The process, unhindered, was certain as sunrise; the important little streets that humanity had built for its vanished needs and its vanished business would be absorbed into an indifferent wilderness, in all things sufficient to itself. The rigid important little streets had been no more than an episode in the ceaseless life of the wilderness; an episode ending in failure, to be decently buried and forgotten.
He plodded aimlessly through street after street that was fordable till the shell of a “County Infirmary” mocked at Ada’s hopes and recalled the first purpose of his journey; a gaunt sodden building, the name yet visible on walls that sweated fungi and mould. Then, that he might leave nothing undone in the way of help and search, he trudged and waded to the lower outskirts of the town; where the roads lost themselves in grass and flooded water, and there stretched to the limit of his eyesight a dull winter landscape without sign of living care or habitation. In the end—having strained his eyes after that which was not—he turned to slink back to his own place; skirting alien territory where the sight of a stranger might mean an alarm and a manhunt, and sheltering at night where his fire might be hidden from the watcher.
“You ’aven’t found nothin’?” Ada whimpered, when he had told his necessary lies to the curious and they were out of earshot in their hut. Her eyes had grown piteous when he stumbled in alone; she had dreamt in his absence of sudden and miraculous deliverance—following him in fancy through streets with tramlines, where dwelt women who wore corsets—also doctors. Who, perhaps, when they knew the greatness of her need, would send a motor-ambulance—to fetch her to a bed with sheets on it.
“Nothing,” he told her almost roughly, afraid to show pity. “No doctors, no houses fit to live in. Wherever I’ve been and as far as I could see—it’s like this.”
XXI
It was in the third spring after the Ruin of Man that Ada’s time was accomplished and she bore a son to her husband; on a day in late April or early May there was going and coming round the shelter that was Theodore’s home. The elder women of the tribe, by right of their experience, took possession, and from early morning till long after nightfall they busied themselves with the torment and mystery of birth; and with the aid of nothing but their rough and unskilled kindliness Ada suffered and brought forth a squalling red mannikin—the heir of the ages and their outcast. The child lived and, despite its mother’s fecklessness, was lusty; as a boy, ran shoeless, and, in summer, naked as Adam; and grew to his primitive manhood without letters, knowing of the world that was past and gone only legends derived from his elders.

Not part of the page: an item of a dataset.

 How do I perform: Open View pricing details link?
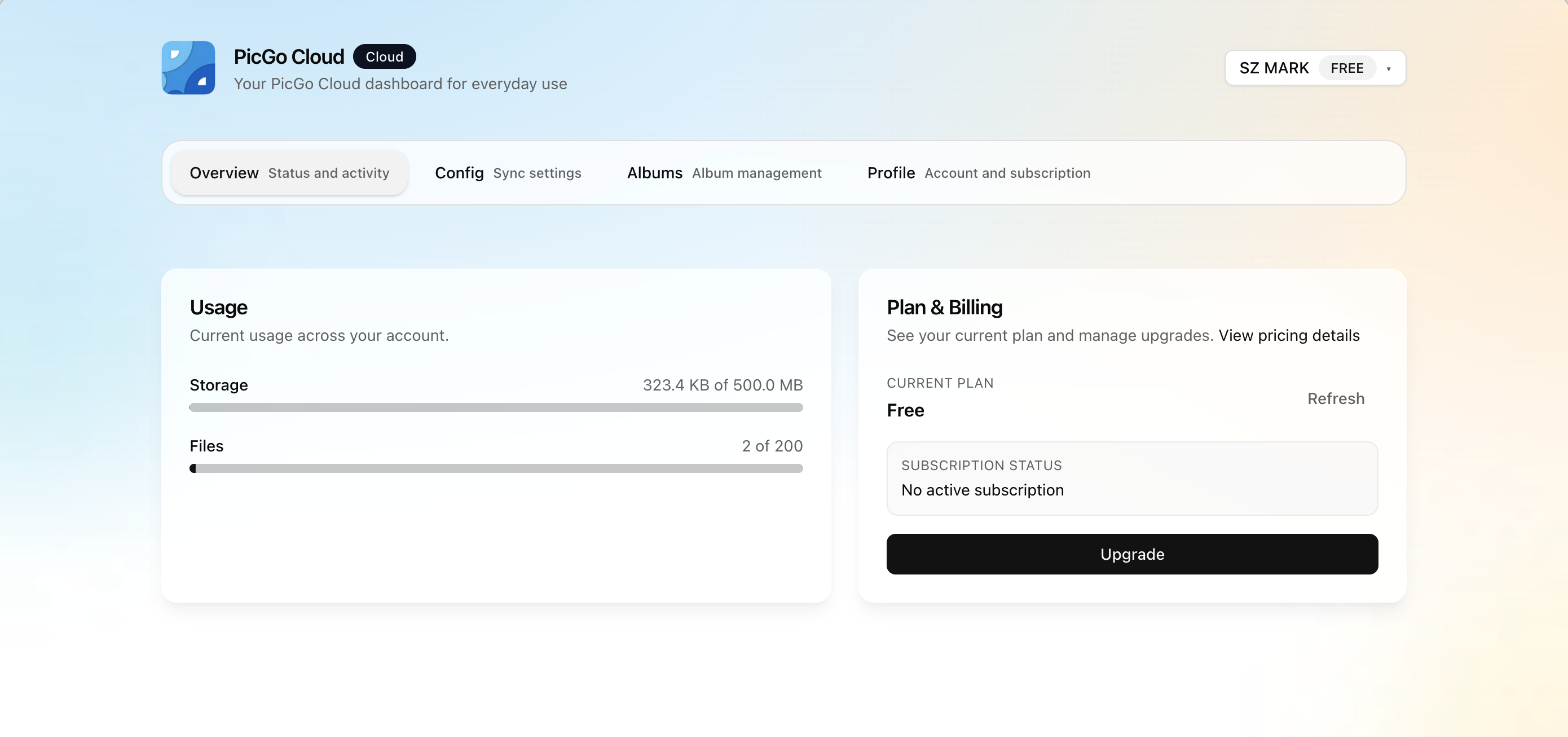(x=1289, y=335)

His coming, to Theodore, meant more than paternity; the birth of his son made him one with the life of the tribe. By the child’s wants and helplessness—still more when other children followed—his father was tied to an existence which offered the necessary measure of security; to the stretch of land where he had the right to hunt unmolested, the patch he had the right to sow and reap, and the company of those who would aid him in protecting his children. He had given his hostages to fortune and the limits set to his secret expeditions in search of a lost world were the limits set by the needs of those dependent on him, by his fear of leaving them too long unprotected, unprovided for.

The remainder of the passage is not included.